UK organiser, Dr Alastair Lewis from the Intercontinental Transport of Ozone and Precursors programme (ITOP), said:

“It’s highly likely that air leaving the States contains a cocktail of nitrogen oxides and hydrocarbons, which are emitted from vehicle exhausts and power stations. We want to know how these will react together on the way to Europe and notably whether they form ozone and particles, both of which can be harmful to humans.”

Dr Lewis continued:

“It’s almost a year now since the 2003 summer heatwave when we measured elevated levels of ozone and particles above London. It was estimated then that up to 800 deaths were brought forward by this air pollution incident and although we know that some of this pollution was produced locally in the UK, we still don’t know what the contribution was from other countries.

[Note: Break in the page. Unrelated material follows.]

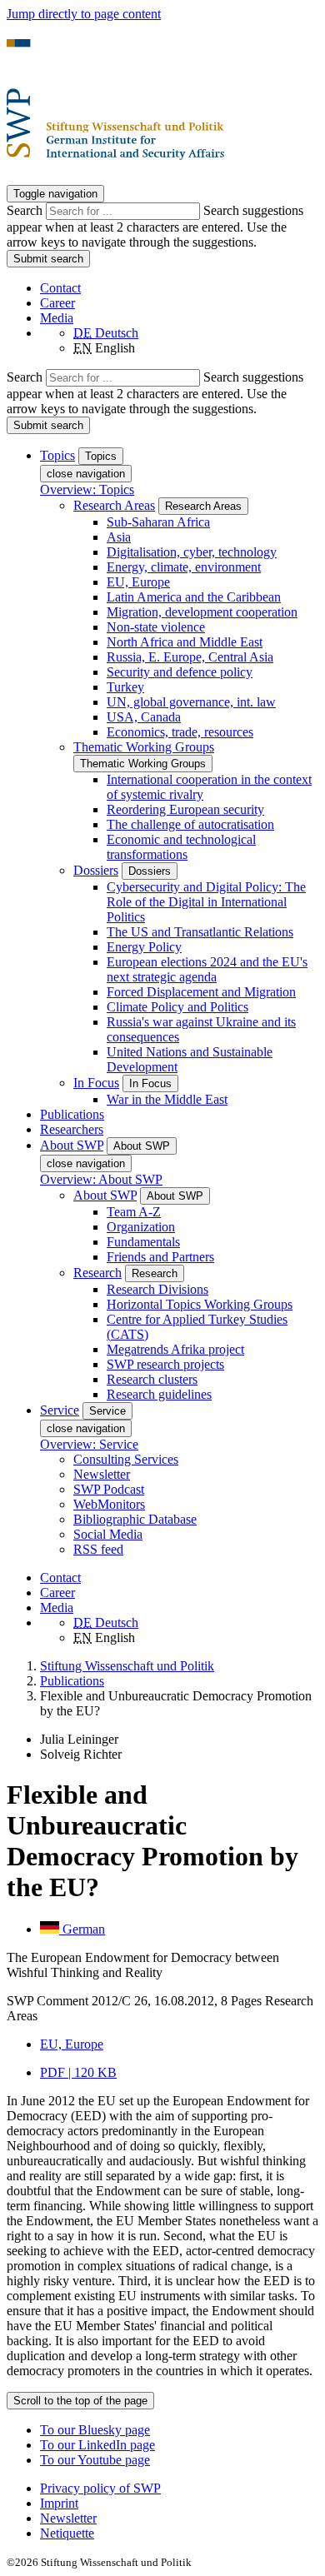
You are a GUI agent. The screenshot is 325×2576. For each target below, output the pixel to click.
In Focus (96, 1083)
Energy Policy (144, 947)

“For the first time, this mission will allow us to work with our international colleagues to understand and quantify the effects of trans-continental transport of chemicals, both on regional and global air pollution.”

The British, American, Canadian, German, French and Portuguese scientists are all part of the International Consortium for Atmospheric Research on Transport and Transformation (ICARTT), led by NASA and the National Oceanic and Atmospheric Administration (NOAA).

The Natural Environment Research Council Centres for Atmospheric Science (NCAS) and the NERC directed programme, the “Upper Troposphere Lower Stratosphere Ozone Programme”, has provided instrumentation and £1.2M of funding for the project.